The issue at hand is slightly more subtle than I let on. $D(y|x)$ and $EPLL_r$ can only be calculated if we already know what $\hat{I}(x)$ is. However, at this stage, we clearly don’t. Hence, what is probably happening is an iteration: we start with an image that we obtain after patching together information from the patch prior (hence the value of $x$ is known). We use this value of $x$ to determine $D(y|x)$ and $EPLL_r(x)$. Using these, we now calculate a better value for $x$ by minimizing the function $f_r(x|y)=-D(y|x)-EPLL_r(x)$, and so on. After having found an optimal value for $x$, we can use it to reconstruct the image. In practice, we don’t minimize this function directly, but use a slightly different algorithm that gives us the same result. This algorithm is explained below:

We use the “Half Quadratic Splitting” method. Start with a blurry image, with a known value of $x$. Use this value, and the value of a varying parameter $\beta$, to calculate the most likely patches $\{z^n\}$, which may be thought of as the most likely sub-images in the grid that can be overlapped and put together to form the complete image. This information is now used to calculate a better value of $x$. This value can now again be used to calculate the most likely patches $\{z^n\}$, with a different value of $\beta$. The values of $\beta$ for which we run this iteration are $1,4,8,16,32,64,128,256,512$. After this process is completed, we will have gained a “good” value of $x$, using which we can construct $I_{\lambda}(l,m)$.

## Conclusion

So does the CHIRP algorithm perform better than SQUEEZE, BSMEMS or other algorithms?
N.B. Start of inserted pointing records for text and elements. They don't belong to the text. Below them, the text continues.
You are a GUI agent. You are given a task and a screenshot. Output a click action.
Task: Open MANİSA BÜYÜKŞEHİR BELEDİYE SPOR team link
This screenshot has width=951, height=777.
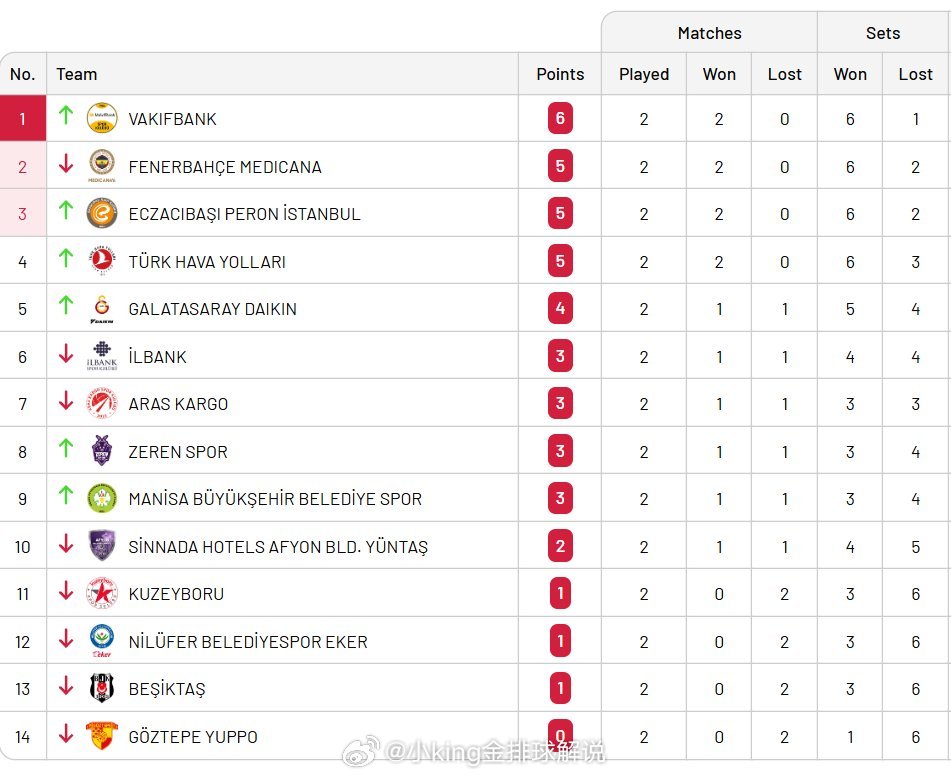point(275,499)
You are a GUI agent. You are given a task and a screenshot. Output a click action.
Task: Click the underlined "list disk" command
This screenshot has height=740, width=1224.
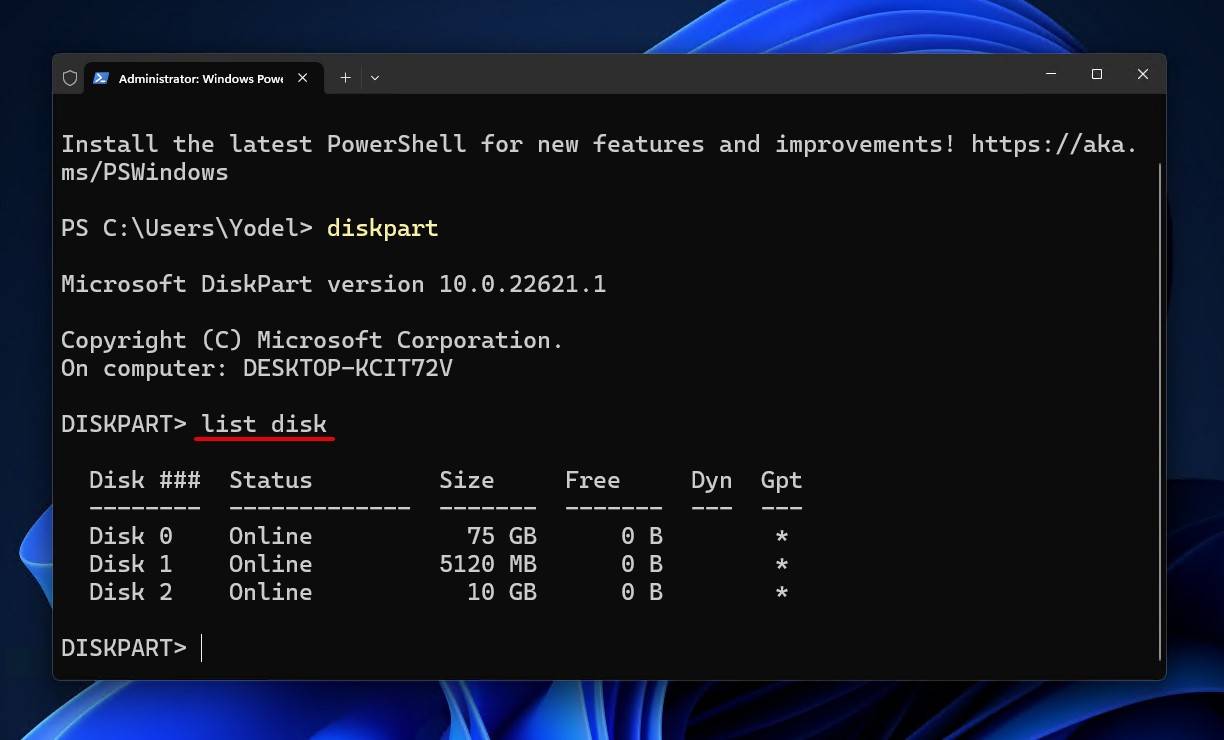(x=264, y=424)
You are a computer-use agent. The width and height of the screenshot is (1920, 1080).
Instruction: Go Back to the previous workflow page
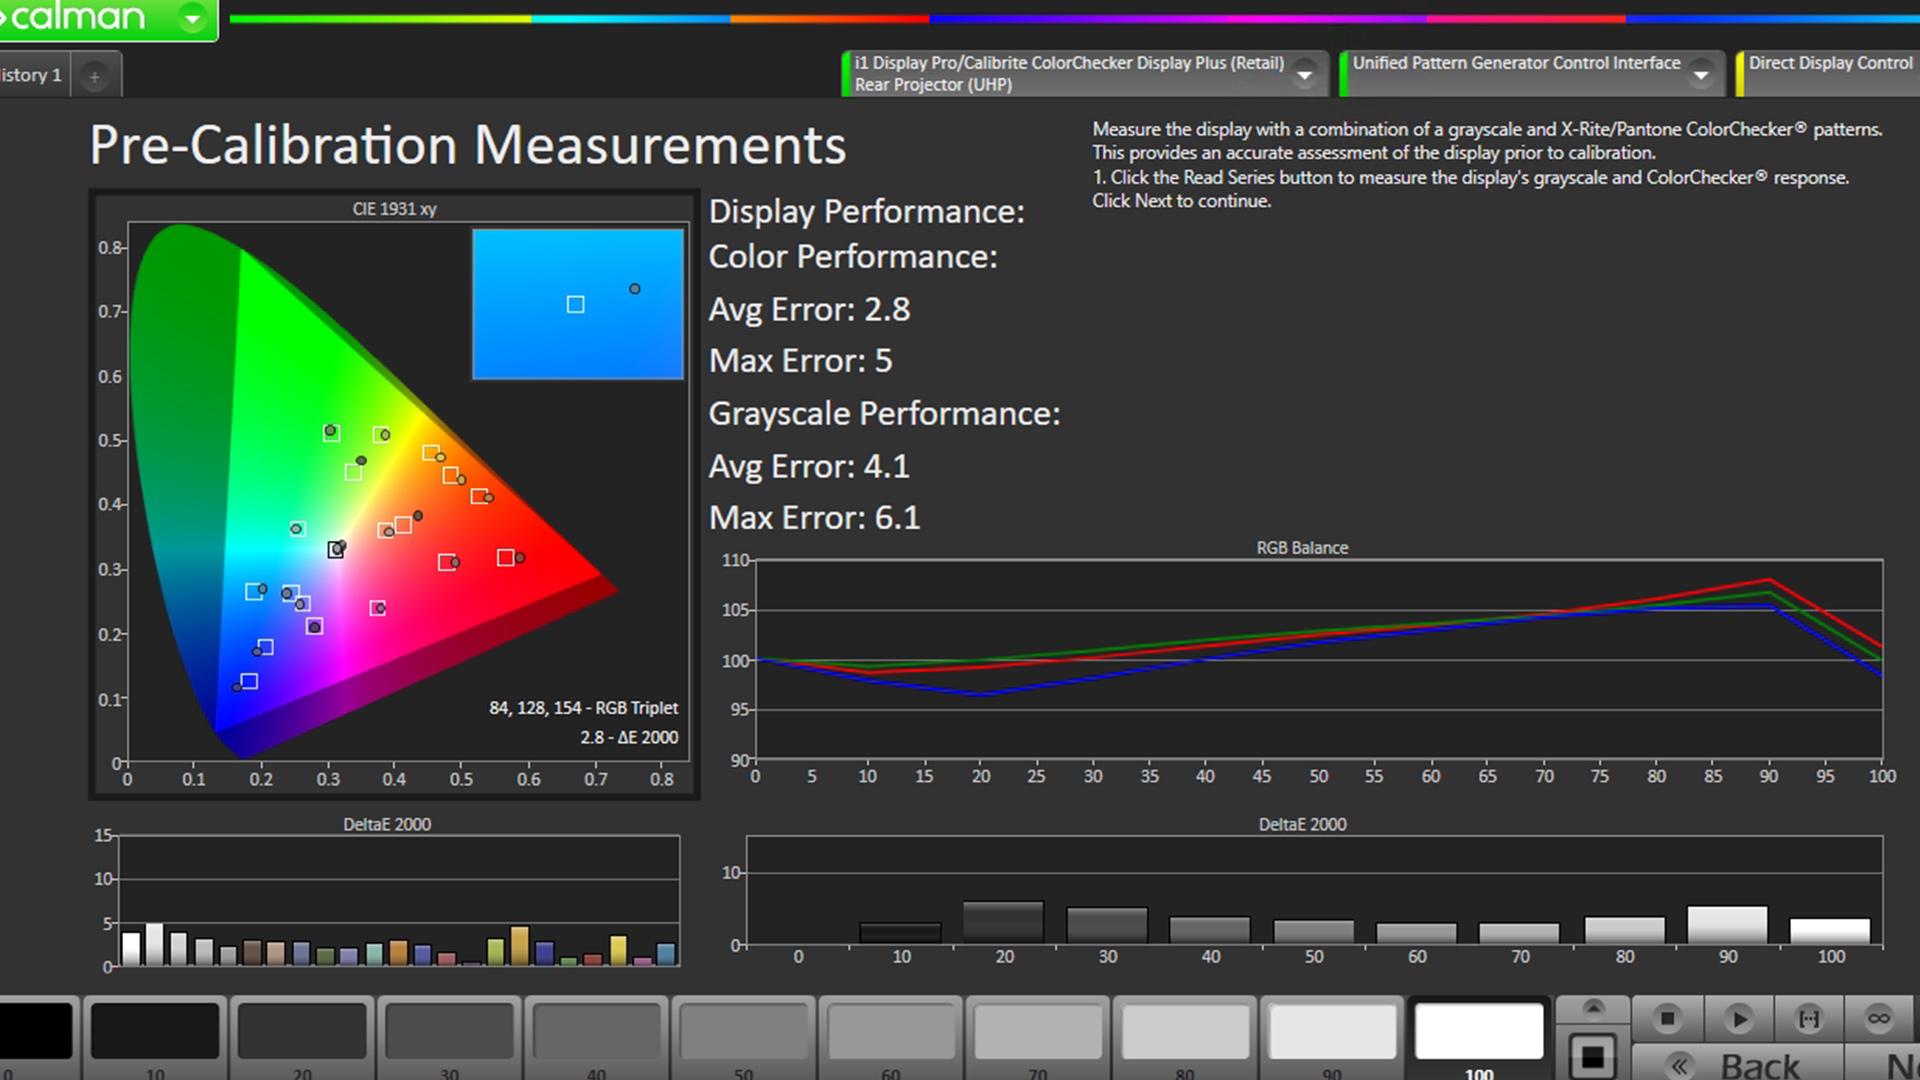point(1738,1065)

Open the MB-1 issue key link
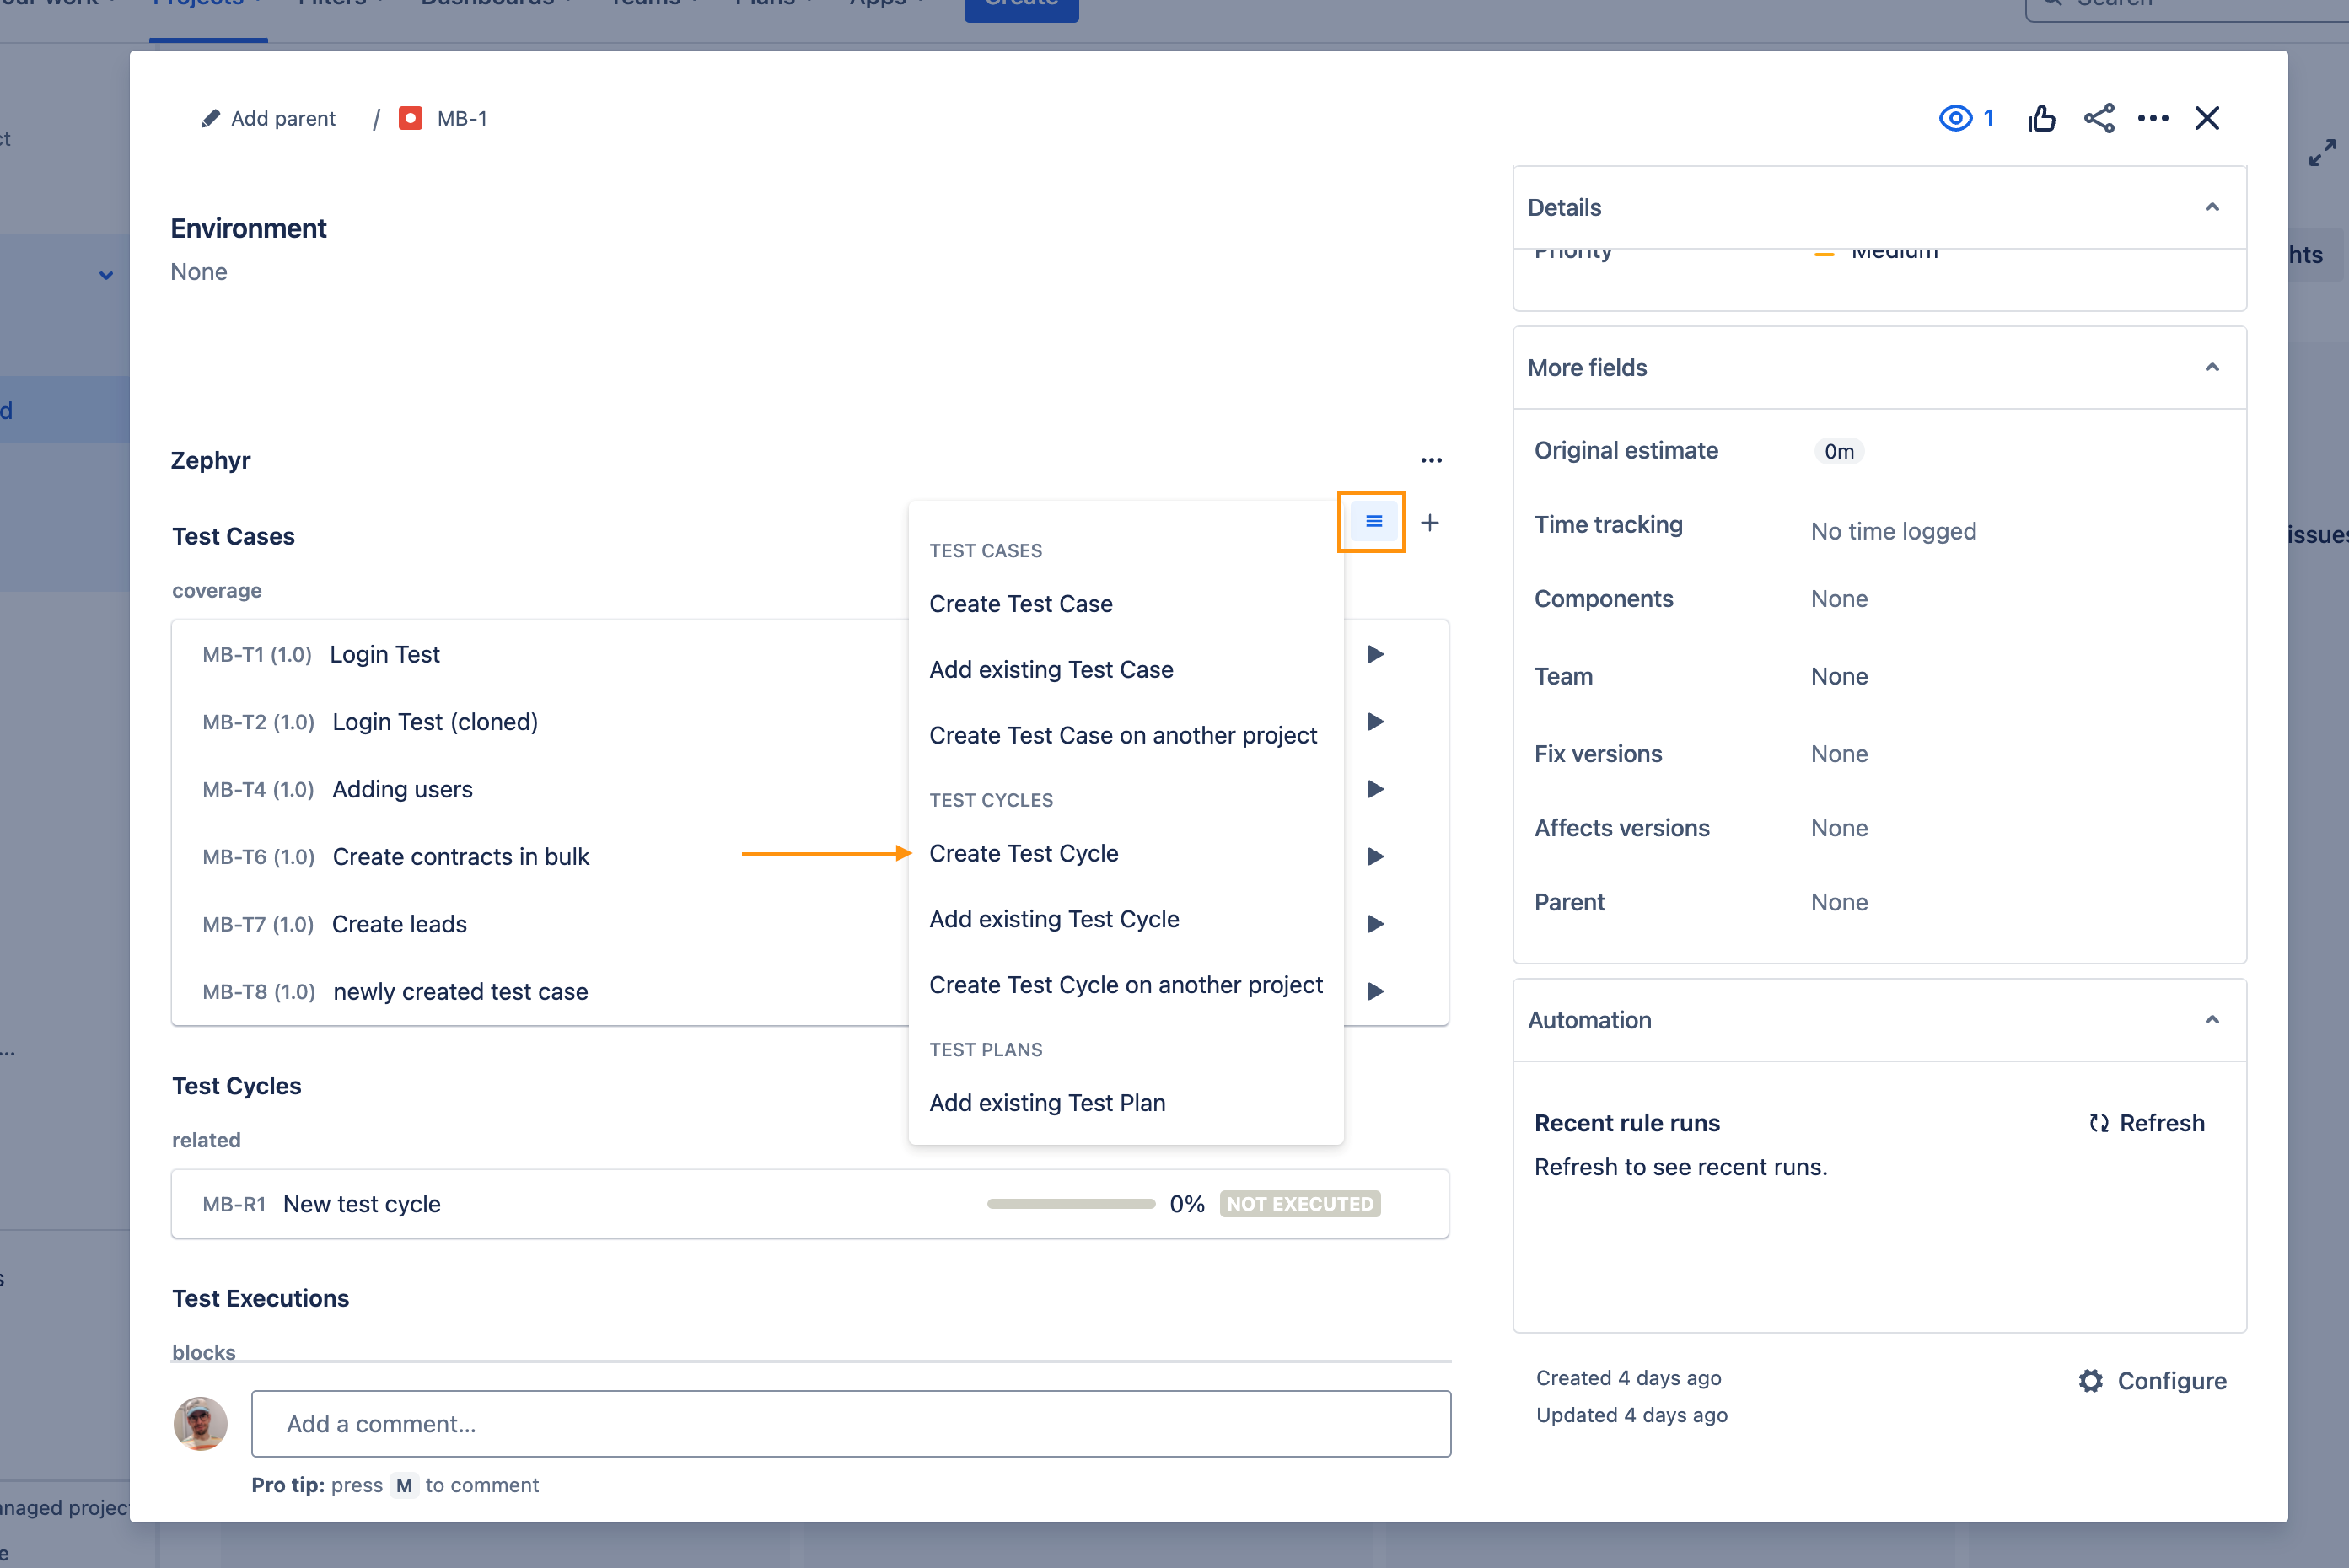point(461,119)
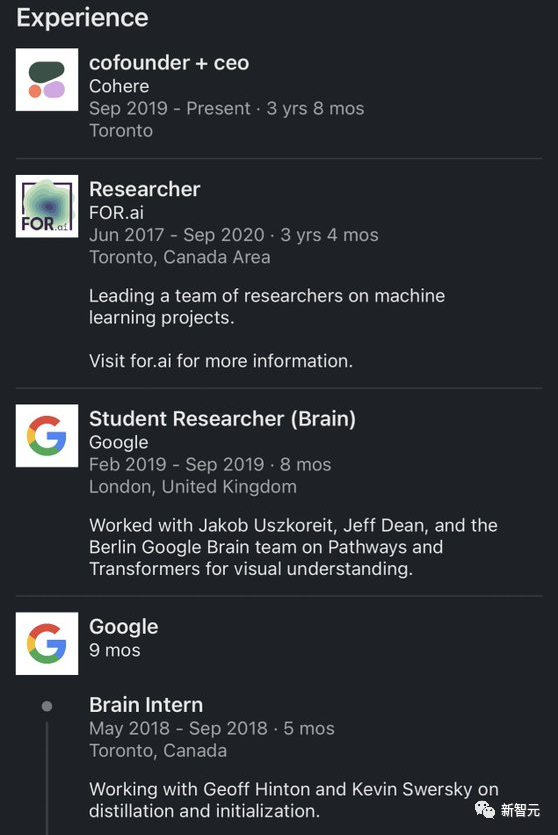This screenshot has width=558, height=835.
Task: Click the Experience section heading
Action: [82, 18]
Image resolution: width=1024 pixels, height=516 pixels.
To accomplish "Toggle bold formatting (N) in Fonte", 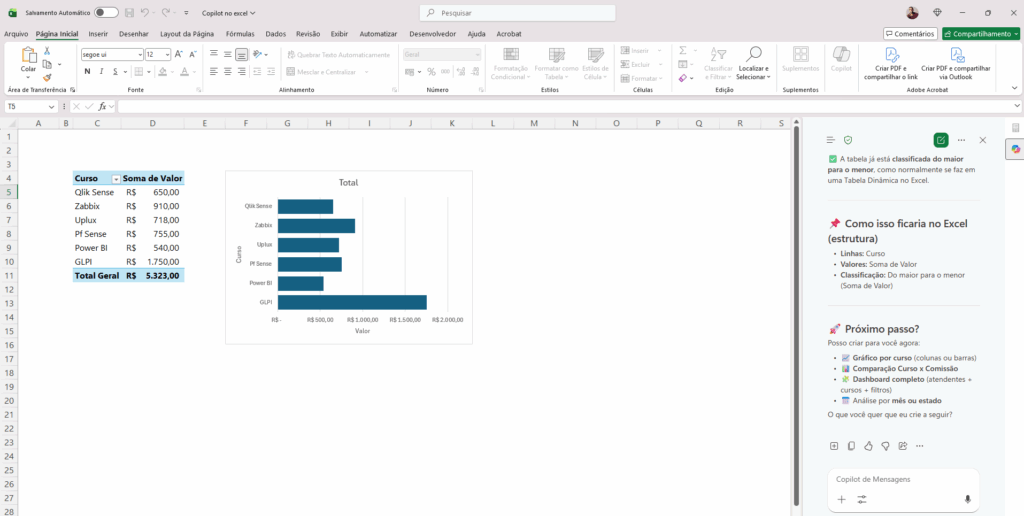I will 87,72.
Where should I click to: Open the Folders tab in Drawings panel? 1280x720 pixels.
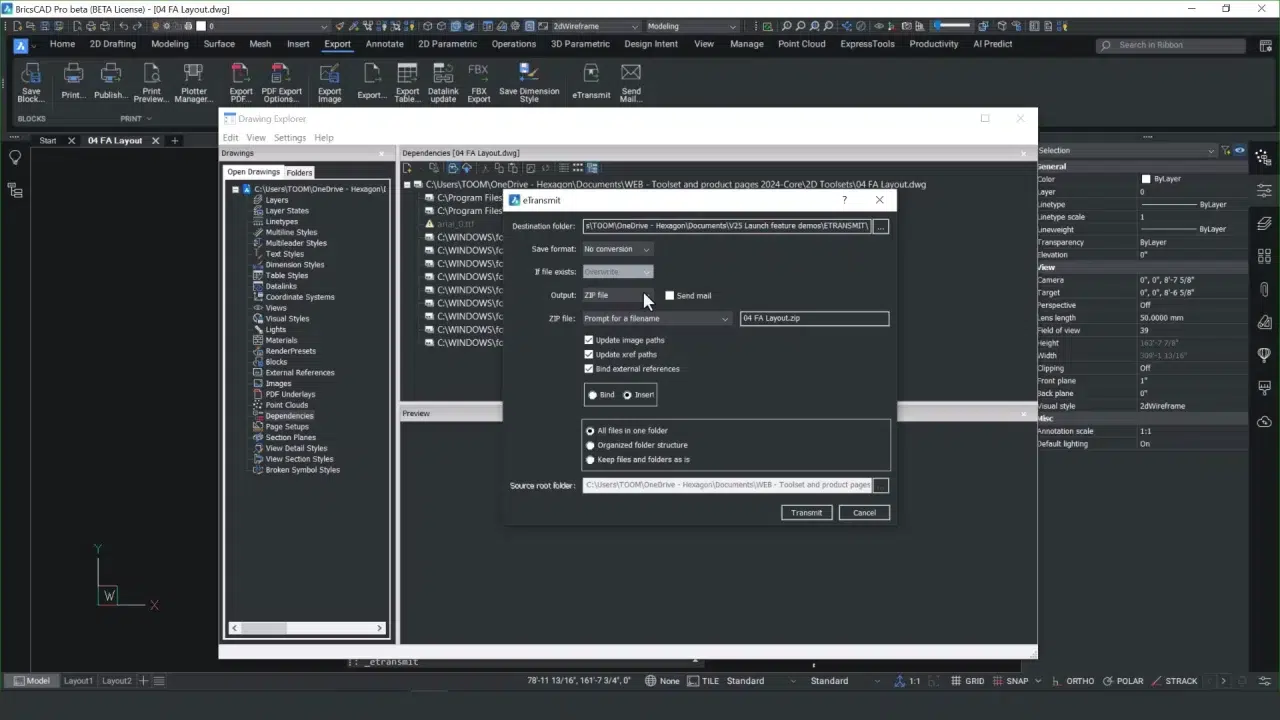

Let us look at the pictures below.

Note that the data, based on which these images were created, are a result of simulations, and not actual observations. The authors made their very extensive and useful dataset available here.

The CHIRP algorithm was also found to be more robust to random (Gaussian) noise.

What effect did patch priors have? Patch priors allow for the algorithm to train itself on what the image “probably” looks like, given the input data $y$. Patch priors helped the algorithm to piece together a much better picture of celestial bodies.

The authors contend that CHIRP is a better image processing algorithm than other state of the art algorithms. And they did prove it with a magnificent picture of the event horizon of a black hole 4 years later, for all of eternity to stare at with moist eyes.